Core principle: Quality training data requires explicit domain knowledge, behavioral anchors, and binary evaluation criteria - all created BEFORE generating a single training example.
Key insight: Using LLMs to role-play domain experts works when expertise is encoded into structured prompts with concrete behavioral anchors, failure mode guards, and binary quality gates.
When to Use
Use this skill when:
- Preparing to fine-tune a model for a specialized domain (therapy, legal, customer support, etc.)
- Building a synthetic data pipeline from LLM-generated expertise
- Need to define "good" before generating training data
- Working with 7B-70B parameter models where base performance is poor
- Have no direct access to domain experts but can research frameworks
Do NOT use for:
- Simple prompt engineering (no fine-tuning needed)
- Domains where you have abundant real training data
- Tasks where base model already performs well
- Quick prototyping without quality gates
The Process
Phase 1: Domain Knowledge Extraction
↓
Phase 2: Behavioral Anchor Definition
↓
Phase 3: Binary Evaluation Rubric
↓
Phase 4: Evaluation Prompt Design
↓
Phase 5: Generation Prompt Design
Critical order: Evaluation criteria MUST be defined before generation prompts. You cannot improve what you cannot measure.
Phase 1: Domain Knowledge Extraction
Goal: Research and synthesize domain frameworks into structured reference documentation.
Steps
Identify relevant frameworks for the domain
- Therapy → CBT, DBT, ACT
- Legal → Legal reasoning frameworks, precedent analysis
- Customer support → Service recovery, escalation frameworks
- Code review → Style guides, best practices, security patterns
Research each framework
- Use WebSearch for current best practices (include year: 2025)

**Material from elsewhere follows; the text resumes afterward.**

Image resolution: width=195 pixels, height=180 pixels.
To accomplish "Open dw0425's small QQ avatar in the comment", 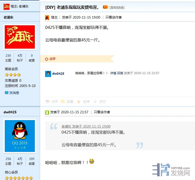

- Focus on: core principles, specific techniques, conversation patterns
- Capture: what practitioners DO (observable behaviors), not just theory
Search for documented failure modes
- AI chatbot failures in this domain (search: "AI [domain] mistakes research")
- Common human errors in the domain
- Documented safety issues and ethical violations
Create framework reference document
- Synthesize frameworks with concrete examples
- Include conversation snippets showing techniques in practice
- Document failure modes with specific examples
- Cross-reference techniques (when to use X vs Y)
Output: references/domain-frameworks.md - comprehensive reference covering frameworks, techniques, communication principles, and failure modes.
Quality check:
- Does it include CONCRETE examples (not just abstractions)?
- Are techniques named and explained with conversation examples?
- Are failure modes specific (with real examples)?
- Could you generate 100 conversations from this without running out of patterns?
Phase 2: Behavioral Anchor Definition
Goal: Transform abstract qualities into observable DO/DON'T behaviors.
Why this matters: "Be empathetic" is not actionable. "Acknowledge emotion before problem-solving" is.
Steps
Extract ALWAYS DO behaviors
- From frameworks: What should EVERY response do?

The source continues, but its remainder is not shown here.